Exercise data below:

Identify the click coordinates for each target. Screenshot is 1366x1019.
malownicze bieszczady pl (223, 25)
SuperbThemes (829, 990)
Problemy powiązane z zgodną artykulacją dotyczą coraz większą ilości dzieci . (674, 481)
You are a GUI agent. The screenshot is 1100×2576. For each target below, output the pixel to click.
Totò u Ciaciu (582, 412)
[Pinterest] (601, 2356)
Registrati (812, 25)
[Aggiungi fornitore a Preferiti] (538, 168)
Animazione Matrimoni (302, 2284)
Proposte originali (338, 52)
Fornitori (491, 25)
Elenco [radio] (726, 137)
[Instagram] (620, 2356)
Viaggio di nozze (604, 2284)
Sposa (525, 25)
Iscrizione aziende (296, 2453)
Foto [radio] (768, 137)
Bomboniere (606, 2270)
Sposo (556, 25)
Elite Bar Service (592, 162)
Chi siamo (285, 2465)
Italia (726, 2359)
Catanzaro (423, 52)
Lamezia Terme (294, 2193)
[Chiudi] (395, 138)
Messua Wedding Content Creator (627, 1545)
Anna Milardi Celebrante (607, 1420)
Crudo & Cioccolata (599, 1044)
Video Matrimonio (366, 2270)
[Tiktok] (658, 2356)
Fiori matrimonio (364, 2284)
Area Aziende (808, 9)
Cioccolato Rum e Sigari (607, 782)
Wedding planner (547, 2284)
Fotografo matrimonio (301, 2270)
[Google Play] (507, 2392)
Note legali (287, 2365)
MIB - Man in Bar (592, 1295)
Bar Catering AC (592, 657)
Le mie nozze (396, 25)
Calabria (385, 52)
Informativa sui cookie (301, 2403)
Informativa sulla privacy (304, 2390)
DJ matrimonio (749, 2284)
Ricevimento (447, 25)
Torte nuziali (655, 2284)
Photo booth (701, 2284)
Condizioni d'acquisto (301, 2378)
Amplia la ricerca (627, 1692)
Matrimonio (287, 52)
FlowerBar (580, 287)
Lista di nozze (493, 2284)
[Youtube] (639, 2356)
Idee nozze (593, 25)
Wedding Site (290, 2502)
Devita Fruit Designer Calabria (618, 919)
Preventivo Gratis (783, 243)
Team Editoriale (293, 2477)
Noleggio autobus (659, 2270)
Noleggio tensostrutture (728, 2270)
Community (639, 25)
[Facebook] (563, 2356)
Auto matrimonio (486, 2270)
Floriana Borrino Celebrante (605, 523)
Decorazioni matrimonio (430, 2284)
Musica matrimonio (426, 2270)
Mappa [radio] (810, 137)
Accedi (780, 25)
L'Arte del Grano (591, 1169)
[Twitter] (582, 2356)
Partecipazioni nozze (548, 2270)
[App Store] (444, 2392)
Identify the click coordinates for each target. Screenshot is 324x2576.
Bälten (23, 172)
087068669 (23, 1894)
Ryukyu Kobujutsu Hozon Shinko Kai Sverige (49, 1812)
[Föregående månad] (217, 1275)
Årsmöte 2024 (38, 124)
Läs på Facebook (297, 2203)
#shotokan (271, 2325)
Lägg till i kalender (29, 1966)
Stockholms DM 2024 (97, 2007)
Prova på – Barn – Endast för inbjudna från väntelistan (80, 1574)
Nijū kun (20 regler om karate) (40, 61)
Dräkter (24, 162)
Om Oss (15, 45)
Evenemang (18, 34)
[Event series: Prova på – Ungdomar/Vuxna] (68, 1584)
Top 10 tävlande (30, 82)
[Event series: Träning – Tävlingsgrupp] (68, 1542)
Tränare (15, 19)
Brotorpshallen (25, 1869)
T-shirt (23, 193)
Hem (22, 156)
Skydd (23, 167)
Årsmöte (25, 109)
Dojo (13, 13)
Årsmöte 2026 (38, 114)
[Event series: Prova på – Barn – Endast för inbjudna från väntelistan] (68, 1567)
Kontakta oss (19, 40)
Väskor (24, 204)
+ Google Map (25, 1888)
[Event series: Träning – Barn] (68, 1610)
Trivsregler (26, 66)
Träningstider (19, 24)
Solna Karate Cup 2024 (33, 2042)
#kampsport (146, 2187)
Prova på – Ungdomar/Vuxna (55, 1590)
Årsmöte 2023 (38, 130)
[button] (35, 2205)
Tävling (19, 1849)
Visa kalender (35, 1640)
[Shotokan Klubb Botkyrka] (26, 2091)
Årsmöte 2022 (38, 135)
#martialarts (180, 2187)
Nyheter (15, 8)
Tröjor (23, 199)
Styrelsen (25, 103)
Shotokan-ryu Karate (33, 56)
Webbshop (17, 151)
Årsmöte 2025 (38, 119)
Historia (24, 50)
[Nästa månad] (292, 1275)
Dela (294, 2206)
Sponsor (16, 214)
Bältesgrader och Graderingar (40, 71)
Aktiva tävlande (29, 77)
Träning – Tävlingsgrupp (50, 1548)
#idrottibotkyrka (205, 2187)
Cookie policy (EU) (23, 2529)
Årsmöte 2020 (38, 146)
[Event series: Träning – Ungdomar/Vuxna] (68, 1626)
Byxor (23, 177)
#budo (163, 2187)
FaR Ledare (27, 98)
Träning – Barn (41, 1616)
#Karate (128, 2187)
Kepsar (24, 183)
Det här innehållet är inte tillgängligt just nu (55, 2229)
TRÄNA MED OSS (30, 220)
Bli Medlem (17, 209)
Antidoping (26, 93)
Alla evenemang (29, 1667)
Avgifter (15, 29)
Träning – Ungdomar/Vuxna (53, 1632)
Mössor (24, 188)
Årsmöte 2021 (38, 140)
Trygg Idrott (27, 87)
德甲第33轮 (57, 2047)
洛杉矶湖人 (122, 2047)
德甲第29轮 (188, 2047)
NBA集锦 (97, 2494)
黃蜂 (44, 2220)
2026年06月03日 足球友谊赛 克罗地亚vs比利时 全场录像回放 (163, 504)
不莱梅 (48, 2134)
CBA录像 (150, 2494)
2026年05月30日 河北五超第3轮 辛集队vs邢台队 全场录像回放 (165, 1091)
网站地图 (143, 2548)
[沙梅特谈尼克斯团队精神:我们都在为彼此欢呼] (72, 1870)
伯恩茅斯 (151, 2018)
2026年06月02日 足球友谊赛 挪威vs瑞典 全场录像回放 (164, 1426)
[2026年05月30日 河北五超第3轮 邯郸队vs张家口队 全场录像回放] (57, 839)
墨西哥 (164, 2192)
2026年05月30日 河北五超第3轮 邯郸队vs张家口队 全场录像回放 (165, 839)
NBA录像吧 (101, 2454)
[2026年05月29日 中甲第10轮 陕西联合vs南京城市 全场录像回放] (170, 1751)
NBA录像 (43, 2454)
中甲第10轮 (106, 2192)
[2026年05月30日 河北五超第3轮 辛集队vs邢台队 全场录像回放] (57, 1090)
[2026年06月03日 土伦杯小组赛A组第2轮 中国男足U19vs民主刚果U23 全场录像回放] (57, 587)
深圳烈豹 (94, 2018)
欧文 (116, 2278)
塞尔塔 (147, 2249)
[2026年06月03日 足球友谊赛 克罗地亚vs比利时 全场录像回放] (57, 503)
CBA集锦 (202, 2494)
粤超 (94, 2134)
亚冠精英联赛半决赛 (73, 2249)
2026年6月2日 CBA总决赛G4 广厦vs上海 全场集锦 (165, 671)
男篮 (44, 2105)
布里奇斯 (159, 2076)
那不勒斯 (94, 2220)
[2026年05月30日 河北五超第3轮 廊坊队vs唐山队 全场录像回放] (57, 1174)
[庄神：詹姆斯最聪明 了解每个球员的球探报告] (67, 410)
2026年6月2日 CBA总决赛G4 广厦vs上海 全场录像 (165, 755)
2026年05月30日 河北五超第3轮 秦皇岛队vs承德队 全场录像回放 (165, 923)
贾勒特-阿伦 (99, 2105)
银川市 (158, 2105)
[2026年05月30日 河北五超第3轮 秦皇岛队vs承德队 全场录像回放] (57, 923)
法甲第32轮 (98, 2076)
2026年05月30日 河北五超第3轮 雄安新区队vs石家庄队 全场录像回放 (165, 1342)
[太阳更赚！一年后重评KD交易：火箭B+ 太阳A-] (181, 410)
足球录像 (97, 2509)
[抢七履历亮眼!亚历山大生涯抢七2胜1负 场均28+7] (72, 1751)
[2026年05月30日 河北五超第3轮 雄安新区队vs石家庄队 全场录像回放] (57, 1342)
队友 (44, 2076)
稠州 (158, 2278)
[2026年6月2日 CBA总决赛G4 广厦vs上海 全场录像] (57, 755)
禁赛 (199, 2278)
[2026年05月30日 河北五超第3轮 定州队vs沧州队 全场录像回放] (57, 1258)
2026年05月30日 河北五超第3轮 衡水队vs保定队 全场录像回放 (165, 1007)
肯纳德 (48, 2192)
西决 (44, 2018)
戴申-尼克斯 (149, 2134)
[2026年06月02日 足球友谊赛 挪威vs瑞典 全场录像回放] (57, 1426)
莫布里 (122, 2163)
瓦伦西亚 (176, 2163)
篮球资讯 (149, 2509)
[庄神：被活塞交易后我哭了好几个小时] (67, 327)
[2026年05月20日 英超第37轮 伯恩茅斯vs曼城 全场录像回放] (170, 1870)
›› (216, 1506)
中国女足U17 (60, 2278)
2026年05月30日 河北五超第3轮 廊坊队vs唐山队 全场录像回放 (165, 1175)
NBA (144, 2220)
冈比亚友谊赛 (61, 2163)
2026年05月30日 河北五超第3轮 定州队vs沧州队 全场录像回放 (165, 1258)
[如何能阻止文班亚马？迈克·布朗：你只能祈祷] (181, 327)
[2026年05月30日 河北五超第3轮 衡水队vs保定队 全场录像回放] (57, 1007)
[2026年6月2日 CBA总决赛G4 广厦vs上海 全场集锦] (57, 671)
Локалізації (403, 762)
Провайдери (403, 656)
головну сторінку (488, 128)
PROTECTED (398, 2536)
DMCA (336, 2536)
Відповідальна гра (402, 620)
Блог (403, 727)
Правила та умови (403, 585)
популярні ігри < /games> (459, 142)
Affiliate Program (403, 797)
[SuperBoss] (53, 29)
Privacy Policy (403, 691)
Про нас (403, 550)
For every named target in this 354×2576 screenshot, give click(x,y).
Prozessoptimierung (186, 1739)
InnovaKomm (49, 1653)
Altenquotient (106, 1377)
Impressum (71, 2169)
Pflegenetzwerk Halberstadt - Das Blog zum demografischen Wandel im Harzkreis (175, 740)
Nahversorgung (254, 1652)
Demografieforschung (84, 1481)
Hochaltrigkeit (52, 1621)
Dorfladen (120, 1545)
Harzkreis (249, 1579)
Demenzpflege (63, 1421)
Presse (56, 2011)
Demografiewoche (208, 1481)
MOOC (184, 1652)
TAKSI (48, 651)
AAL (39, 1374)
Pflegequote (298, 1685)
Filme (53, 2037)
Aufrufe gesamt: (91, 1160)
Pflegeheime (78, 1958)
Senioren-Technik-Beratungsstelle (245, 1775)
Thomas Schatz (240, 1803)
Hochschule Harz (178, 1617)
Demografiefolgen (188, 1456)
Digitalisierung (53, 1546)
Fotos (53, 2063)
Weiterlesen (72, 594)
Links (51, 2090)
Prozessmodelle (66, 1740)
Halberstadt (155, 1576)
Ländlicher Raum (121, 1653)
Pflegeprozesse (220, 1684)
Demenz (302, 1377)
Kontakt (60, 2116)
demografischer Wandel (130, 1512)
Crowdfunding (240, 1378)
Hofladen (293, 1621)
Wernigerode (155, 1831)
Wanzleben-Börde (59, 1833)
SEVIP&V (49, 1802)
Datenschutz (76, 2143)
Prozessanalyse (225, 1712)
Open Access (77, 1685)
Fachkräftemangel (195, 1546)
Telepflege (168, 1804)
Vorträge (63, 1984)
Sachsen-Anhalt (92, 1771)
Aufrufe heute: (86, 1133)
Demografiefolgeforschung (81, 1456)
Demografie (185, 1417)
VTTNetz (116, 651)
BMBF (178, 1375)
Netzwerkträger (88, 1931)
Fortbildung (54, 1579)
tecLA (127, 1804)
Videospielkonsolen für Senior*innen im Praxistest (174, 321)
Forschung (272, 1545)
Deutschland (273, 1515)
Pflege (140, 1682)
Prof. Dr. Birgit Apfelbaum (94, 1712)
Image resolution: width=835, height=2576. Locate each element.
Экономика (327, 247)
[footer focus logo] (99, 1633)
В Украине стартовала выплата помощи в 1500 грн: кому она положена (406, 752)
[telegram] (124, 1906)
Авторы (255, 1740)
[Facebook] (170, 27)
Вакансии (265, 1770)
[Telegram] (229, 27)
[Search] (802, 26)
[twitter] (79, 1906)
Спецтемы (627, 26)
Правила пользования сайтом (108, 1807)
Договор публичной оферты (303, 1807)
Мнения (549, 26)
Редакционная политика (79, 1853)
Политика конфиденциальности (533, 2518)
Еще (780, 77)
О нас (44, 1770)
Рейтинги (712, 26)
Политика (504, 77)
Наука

End of Exercise data.

*About this task*. Given the records above, return exactly the lines starting at the line containing "Wernigerode (155, 1831)" and ending at the line containing "Prof. Dr. Birgit Apfelbaum (94, 1712)", including both.

*Reply*.
Wernigerode (155, 1831)
Wanzleben-Börde (59, 1833)
SEVIP&V (49, 1802)
Datenschutz (76, 2143)
Prozessanalyse (225, 1712)
Open Access (77, 1685)
Fachkräftemangel (195, 1546)
Telepflege (168, 1804)
Vorträge (63, 1984)
Sachsen-Anhalt (92, 1771)
Aufrufe heute: (86, 1133)
Demografiefolgeforschung (81, 1456)
Demografie (185, 1417)
VTTNetz (116, 651)
BMBF (178, 1375)
Netzwerkträger (88, 1931)
Fortbildung (54, 1579)
tecLA (127, 1804)
Videospielkonsolen für Senior*innen im Praxistest (174, 321)
Forschung (272, 1545)
Deutschland (273, 1515)
Pflege (140, 1682)
Prof. Dr. Birgit Apfelbaum (94, 1712)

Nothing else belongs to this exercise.